People from all over North and South America greeted us with hugs and handshakes on our walk from our campsite to the main camp. With my very pale skin and red hair, I was an obvious outsider, but it didn’t matter. We were all in this together. We cut vegetables together and cooked food in cauldrons over open fires. Some unloaded supply trucks filled with canned goods and wood donated from every corner of the country. Some sat around the main campfire and listened while Native Americans reinforced their collective belief that Earth is both our mother and our grandmother. Traditional prayer dances were performed by incoming tribes while nephews were instructed to help with tasks like chopping wood and keeping the camp running smoothly.
The cooperative attitude was something I hadn’t seen in my lifetime.
By dusk, I needed to call home, so I made my way up “Facebook Hill,” past tipis and tents that stretched as far as I could see. The panoramic view of the hillside below was filled with color and promise. Cellphone service was mysteriously nonexistent at the camp. Rumor was that service had been pretty reliable here before the uprising. And even on Facebook Hill, so named because it was the only place left with cell tower access, I couldn’t get enough coverage to reach the outside world. I packed my worthless phone into my pocket and watched as surveillance helicopters and drones flew over my head, hovering over the massive gathering below. I sat on the grassy knoll and rested, listening to drums echo up from the meeting area while teenagers rode horses bareback and children played games.
That night in my tent, I fell asleep to a sky lit by a full moon. With campfires glowing softly on the horizon and the sound of chanting, drums, and prayer in the distance, I was quickly lulled into dreaming, something I hadn’t done in a very long time.

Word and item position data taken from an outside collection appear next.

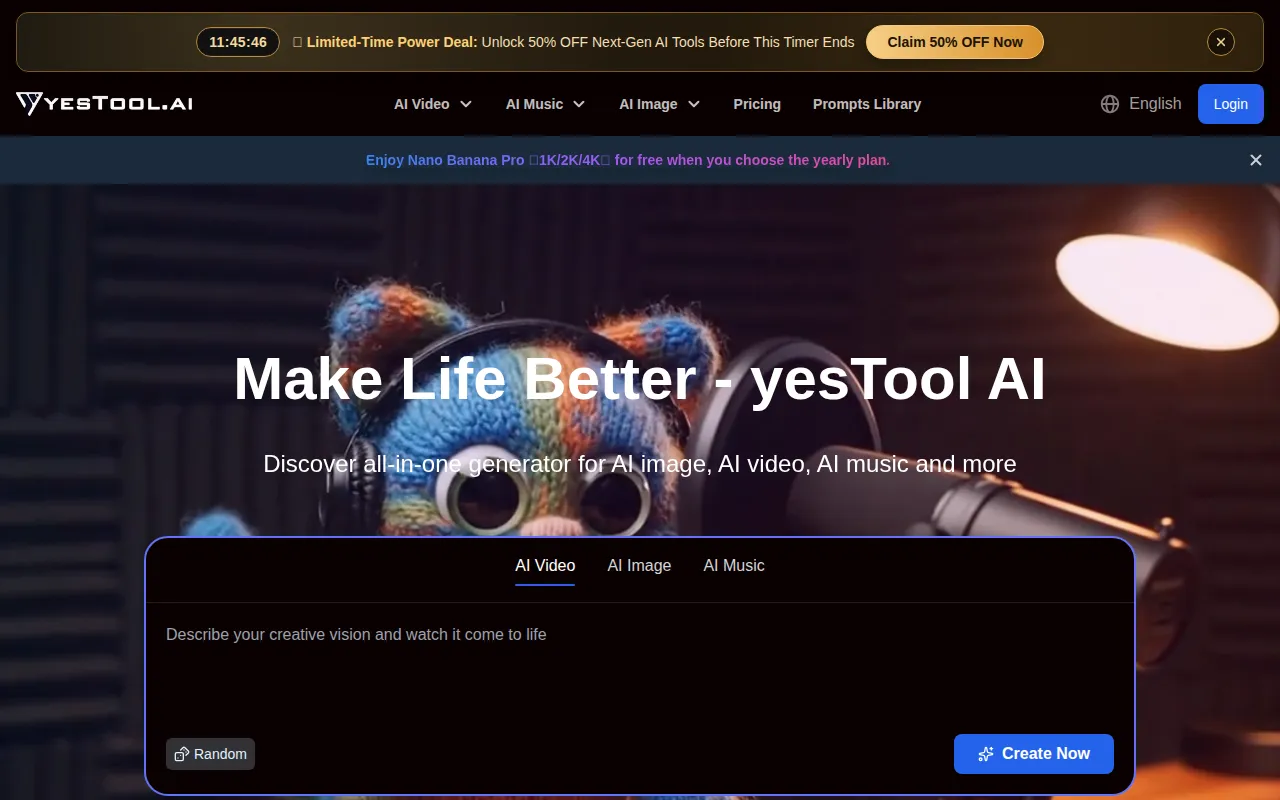Go to Prompts Library
This screenshot has height=800, width=1280.
click(867, 104)
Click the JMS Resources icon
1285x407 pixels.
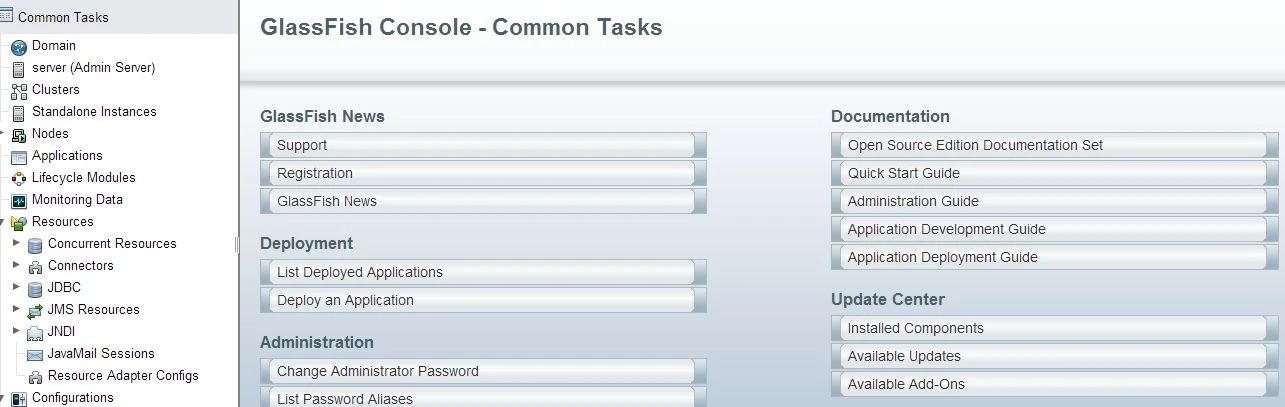click(x=35, y=310)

The North Dakota winter is quickly approaching. Energy Transfer Partners, the Texas-based company building the Dakota Access pipeline, is biding time, waiting for the protectors to be frozen out by the 40-below temperature and wind chills that whip through the Plains during the dark season. As usual, they are underestimating the resilience of people who have endured centuries of abuse and repeated genocide by people not very different from the Energy Transfer Partners.

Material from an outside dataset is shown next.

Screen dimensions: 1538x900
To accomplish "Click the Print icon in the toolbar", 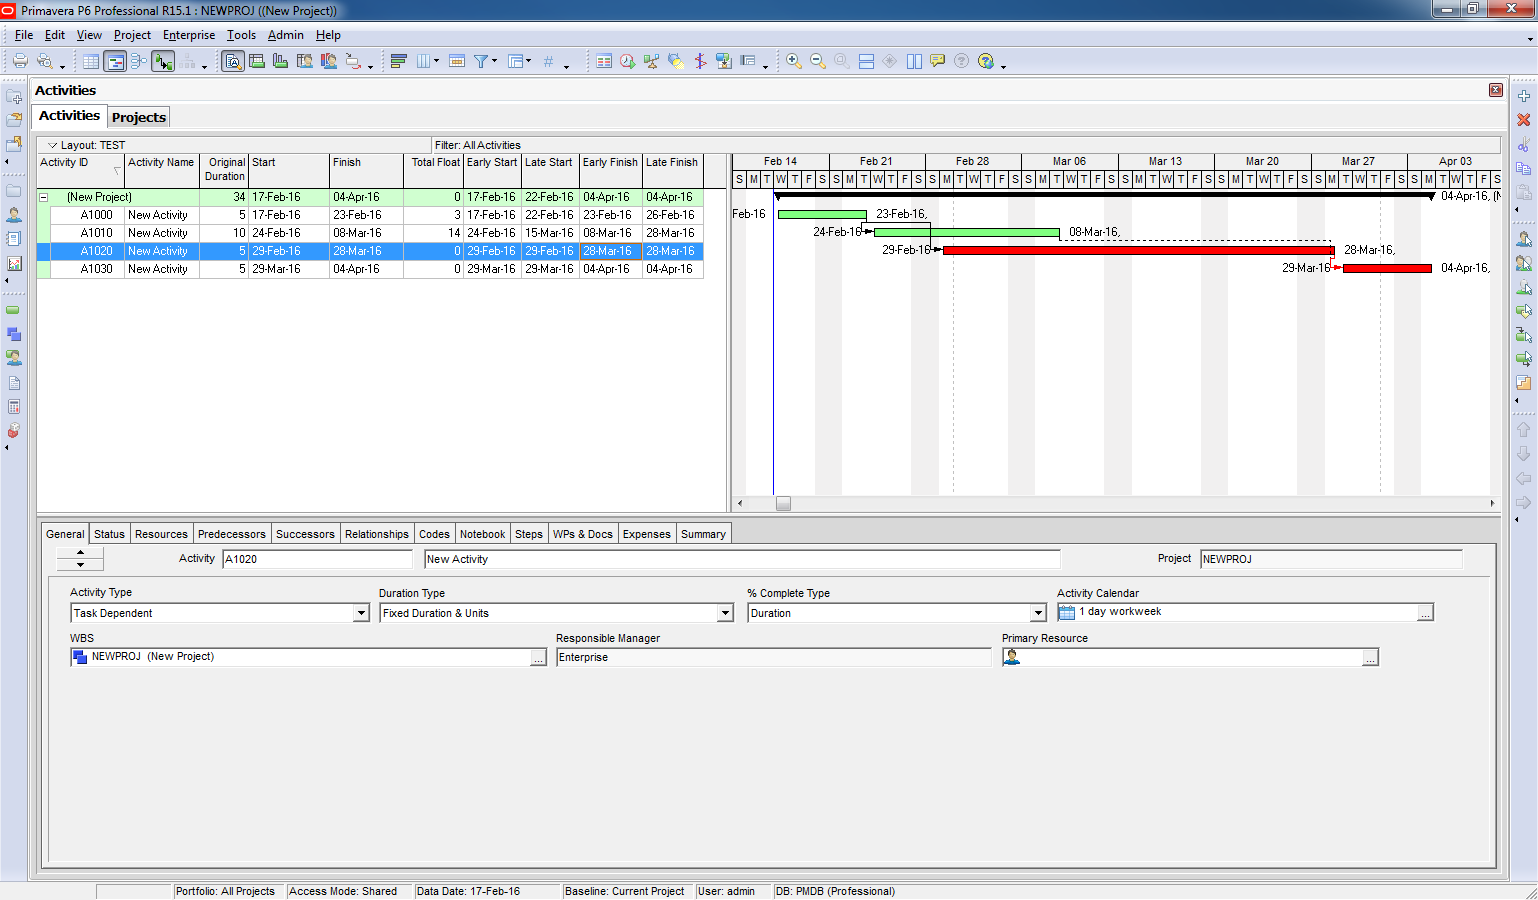I will [x=20, y=61].
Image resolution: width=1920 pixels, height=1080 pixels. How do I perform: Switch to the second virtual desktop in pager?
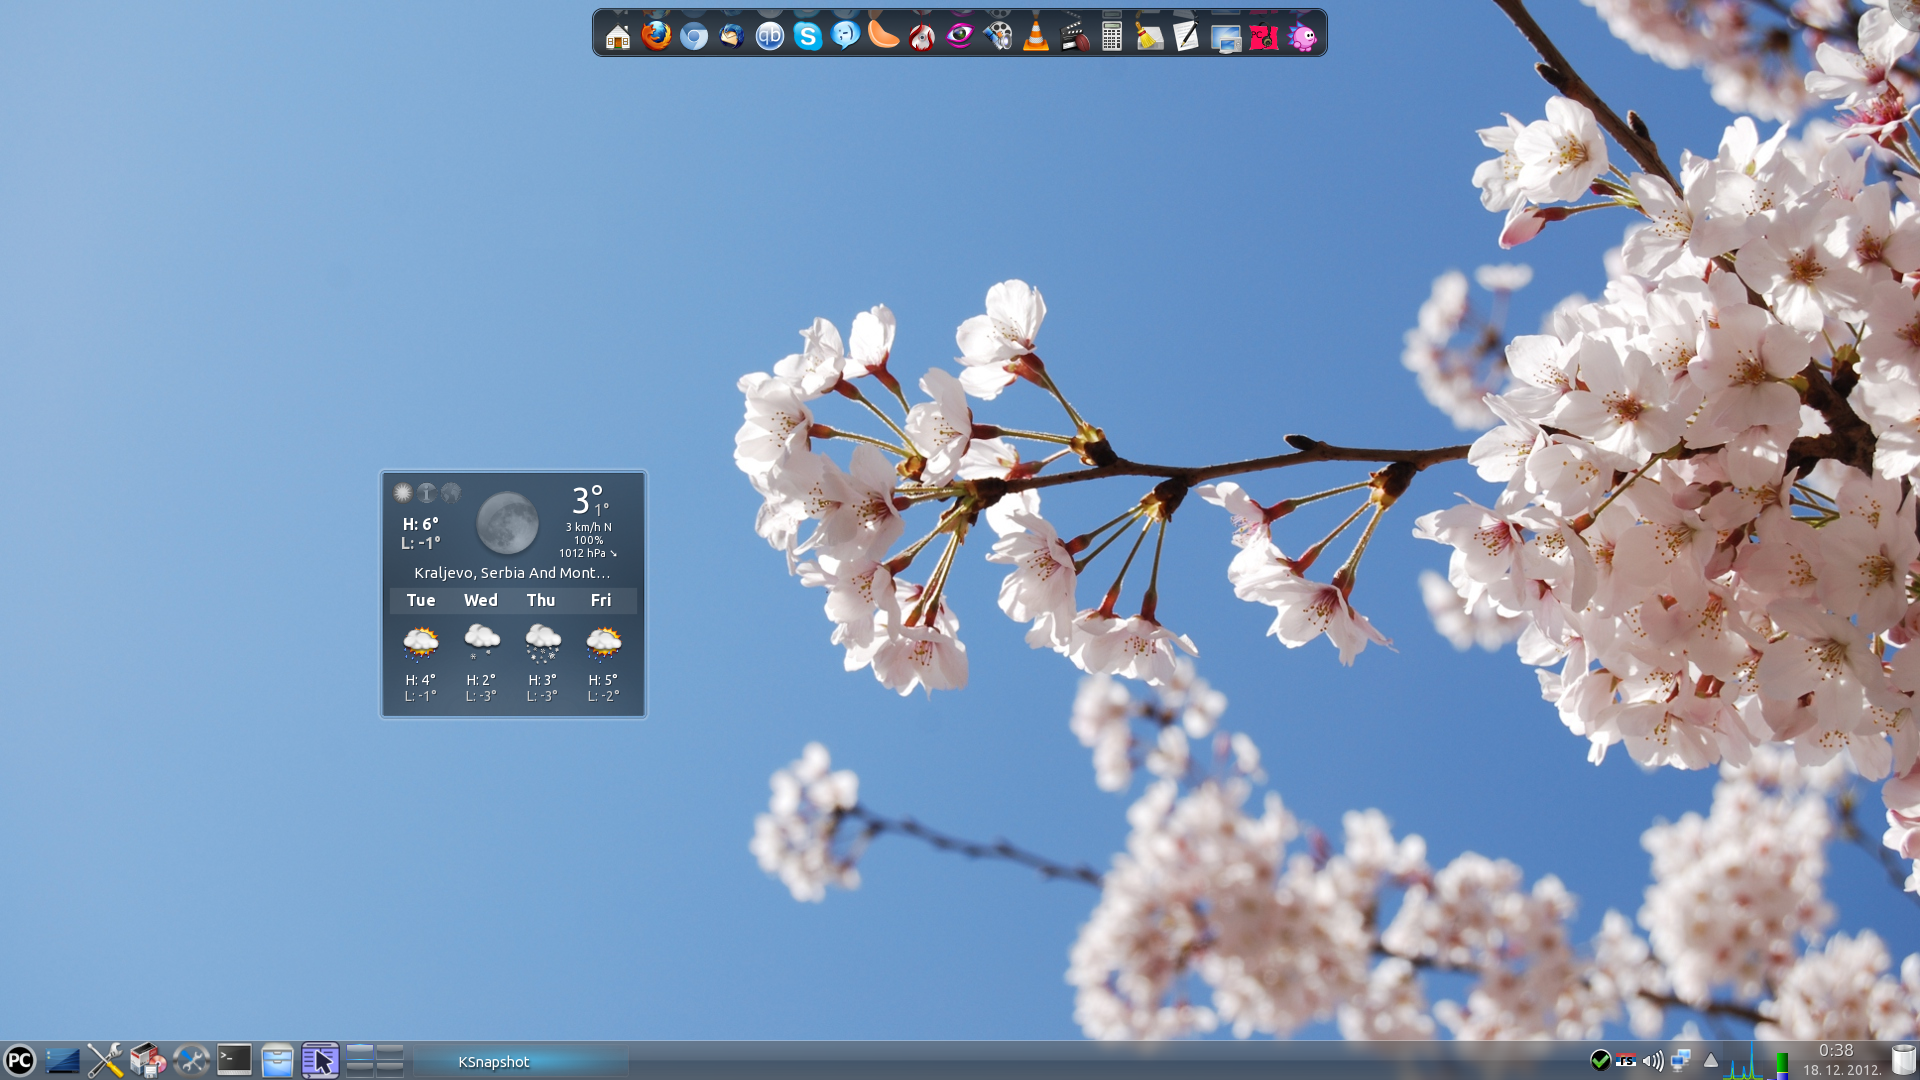(390, 1052)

At Standing Rock, my story wasn’t unique. It was repeated over and over by people from all over the continent. That was my takeaway from Standing Rock. Wherever we come from, we have all been affected by the global destruction and desecration of the Earth. Billions of dollars are being made by a handful of unscrupulous corporations. All manmade things break, and this pipe, these wells, will break in time. A woman I met from the Pine Ridge Reservation was certain that all people wanted to protect the future of the children, those who will need clean water and soil for the generations to come. I had to tell her no. Some people could care less.
For now, this movement is being sponsored by the same resourceful people who brought the world Sitting Bull and Battle of the Little Bighorn. But the pledge of support that the Standing Rock Sioux have received — from people just like me, who recognize the familiar pattern of industry destroying land and water for profit, from cities and nations across the globe, from the United Nations — tells me that this is just the beginning. Maybe we will all wake up.